Instructions to follow> Lines before the one containing "Task: Go to the Cricket section" are not wanted; restate the rest below word for word, through the last line, but drop any pictures.

(Dataset entries)
□ □ □ □ □ □ □
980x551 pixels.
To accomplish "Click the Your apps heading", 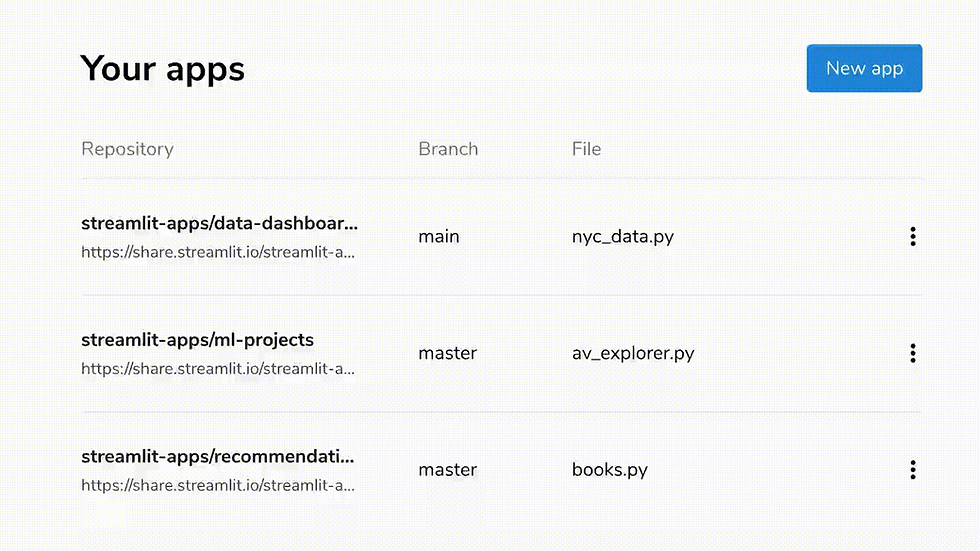I will [162, 69].
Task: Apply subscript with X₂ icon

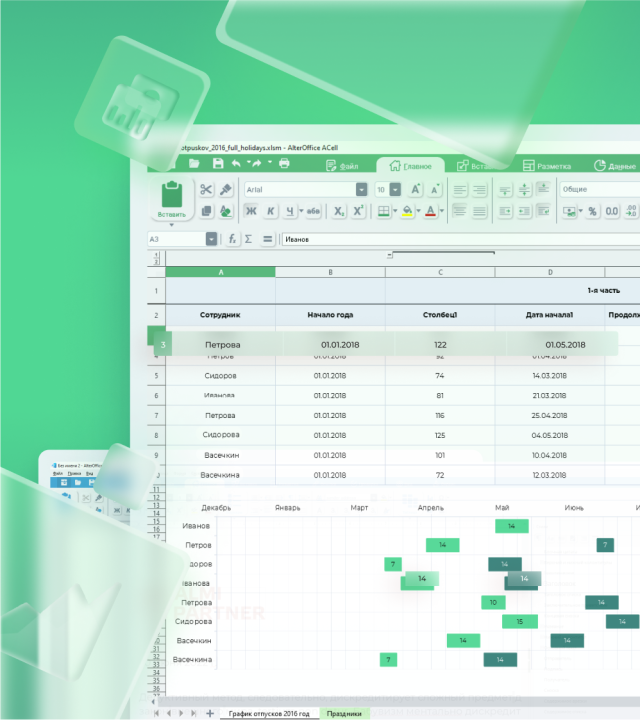Action: 339,211
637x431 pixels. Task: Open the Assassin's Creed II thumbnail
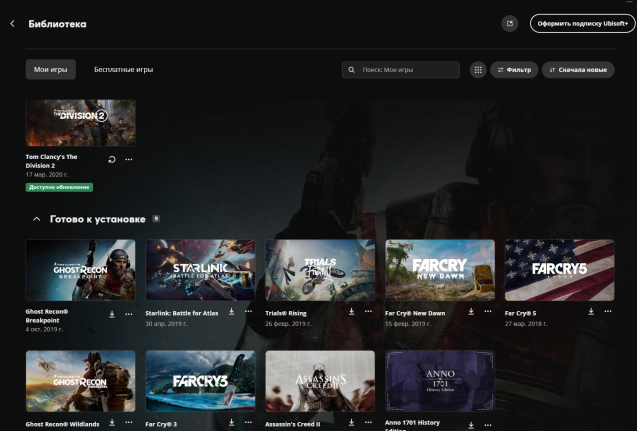pyautogui.click(x=320, y=381)
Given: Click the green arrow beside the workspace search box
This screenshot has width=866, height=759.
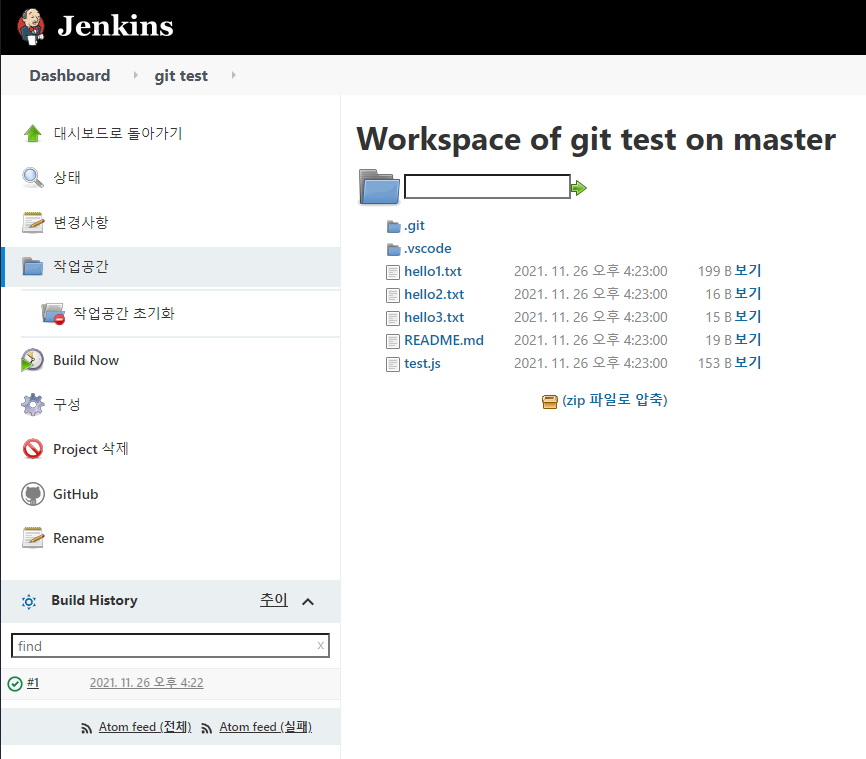Looking at the screenshot, I should [x=578, y=186].
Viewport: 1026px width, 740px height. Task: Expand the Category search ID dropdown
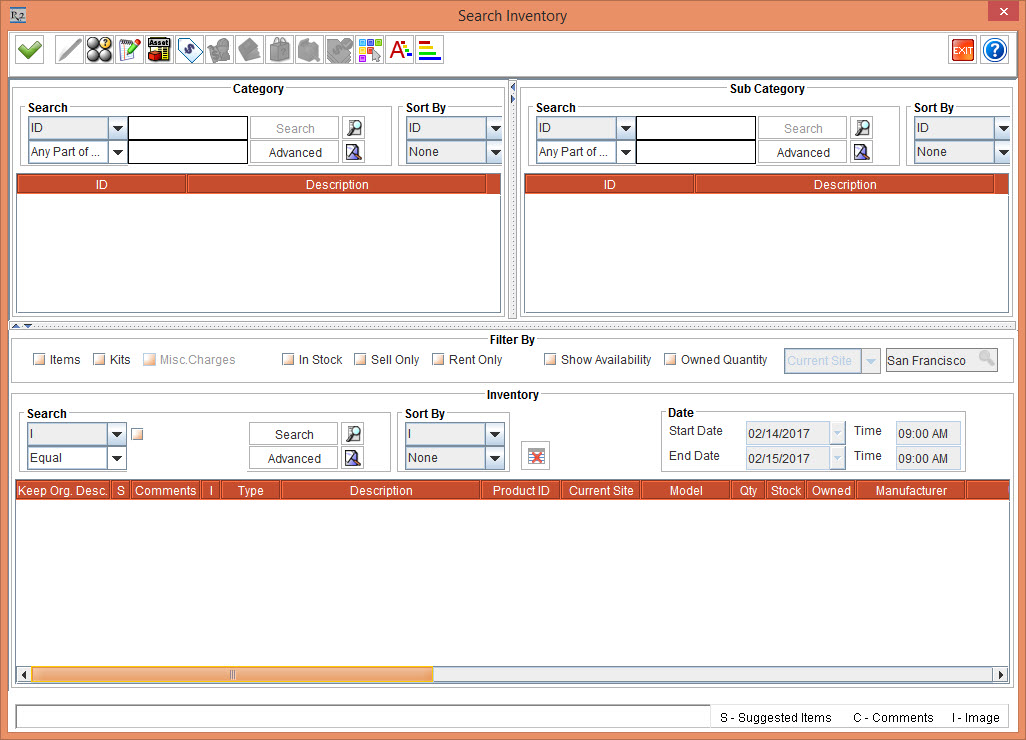point(117,129)
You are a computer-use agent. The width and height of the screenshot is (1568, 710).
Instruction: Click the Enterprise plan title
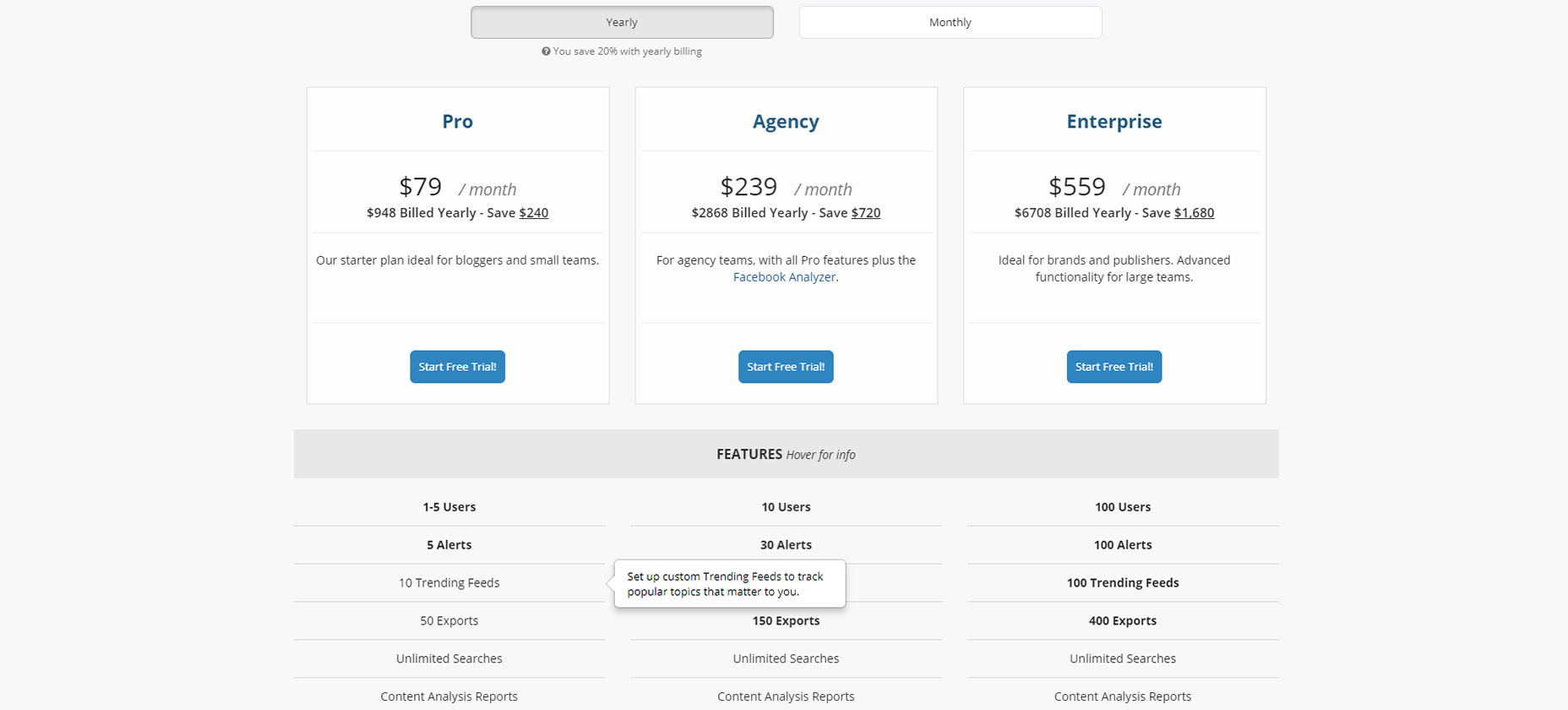(x=1113, y=122)
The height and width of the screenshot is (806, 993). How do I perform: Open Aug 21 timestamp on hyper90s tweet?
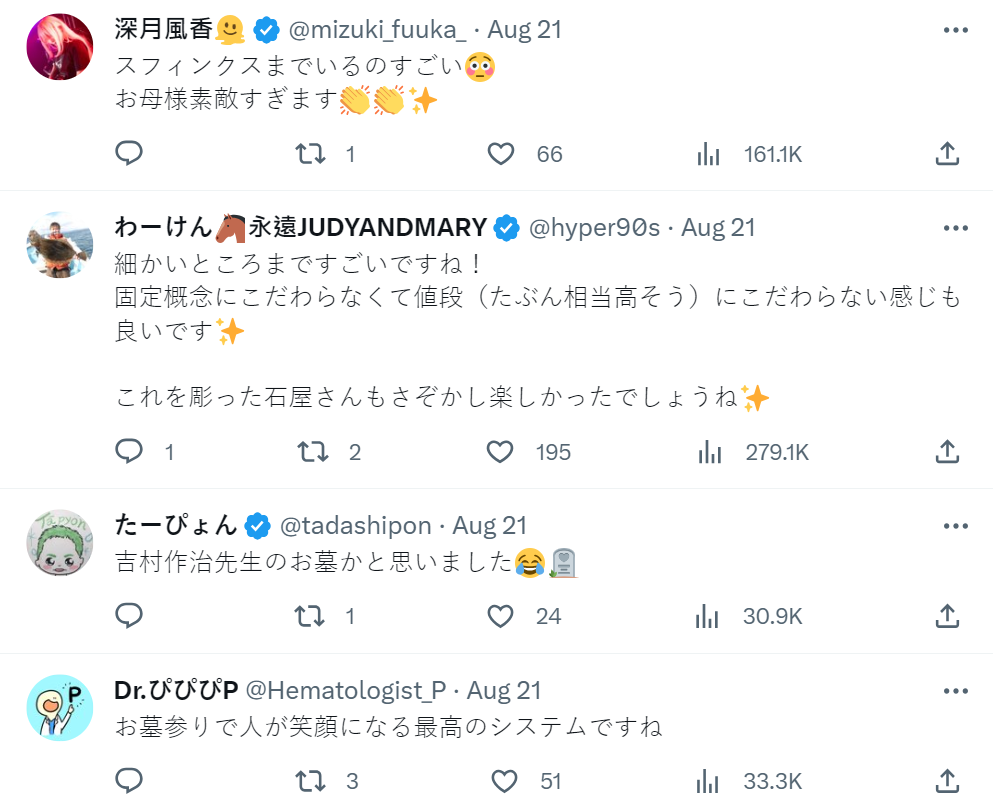click(718, 228)
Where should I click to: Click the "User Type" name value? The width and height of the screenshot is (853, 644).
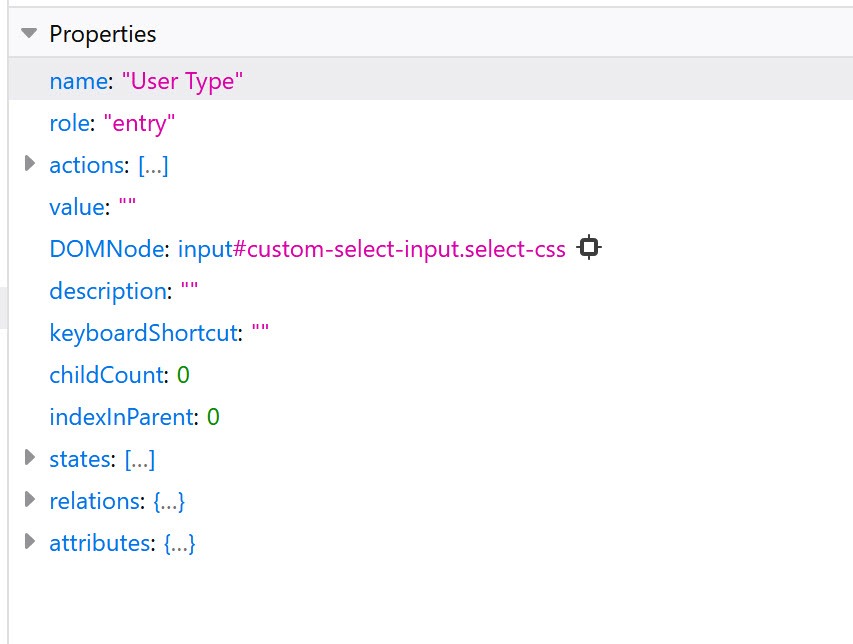point(183,81)
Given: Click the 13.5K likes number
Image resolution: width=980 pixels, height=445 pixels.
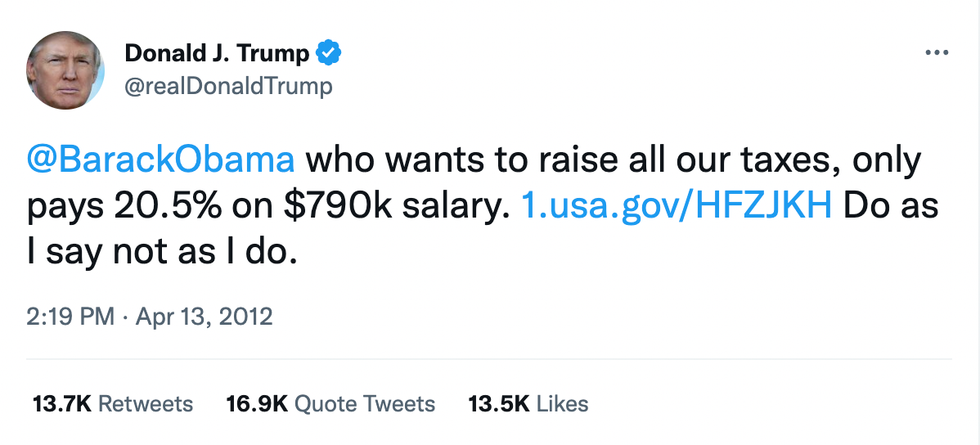Looking at the screenshot, I should [x=498, y=404].
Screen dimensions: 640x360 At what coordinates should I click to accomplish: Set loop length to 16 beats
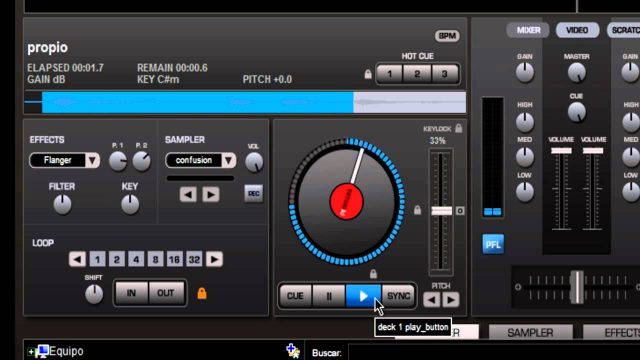pos(174,259)
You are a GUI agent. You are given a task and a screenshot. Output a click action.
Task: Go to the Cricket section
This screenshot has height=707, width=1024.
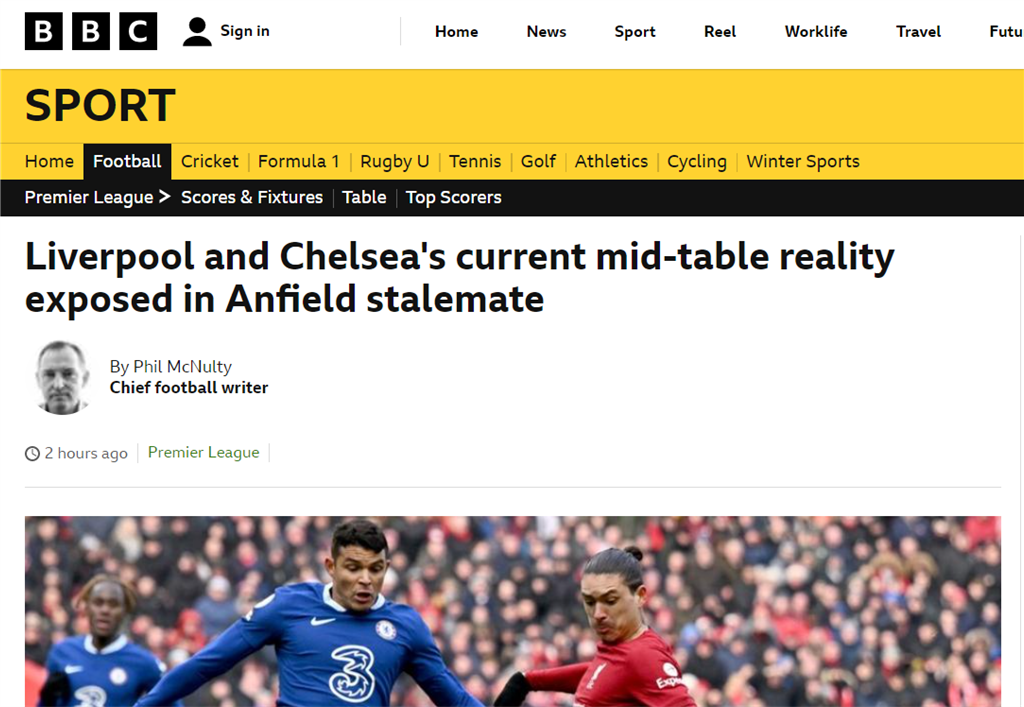tap(210, 161)
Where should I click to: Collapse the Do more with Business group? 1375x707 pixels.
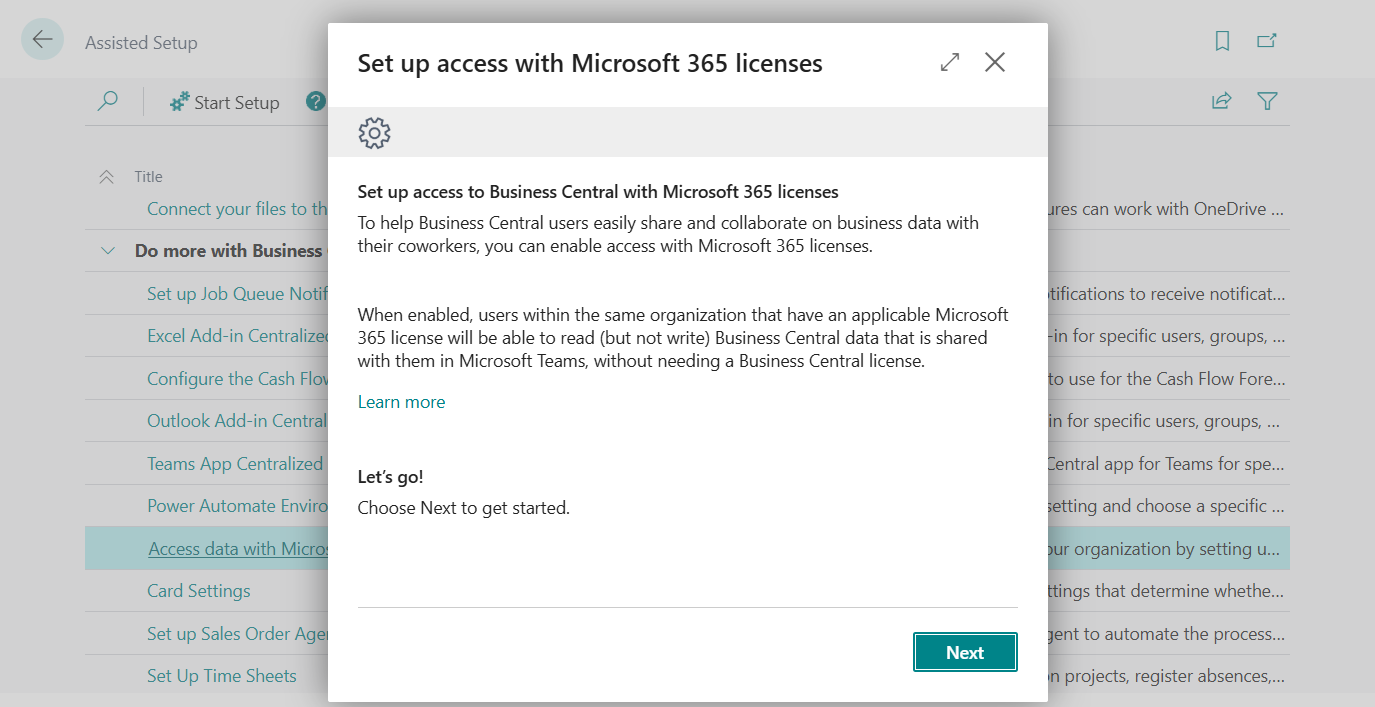coord(108,250)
□ □ □ □ □ □ □
Solution to this task>
Task: Go to the Cricket section
This screenshot has height=707, width=1024.
tap(210, 161)
Where should I click to: Collapse the Do more with Business group? 1375x707 pixels.
coord(108,250)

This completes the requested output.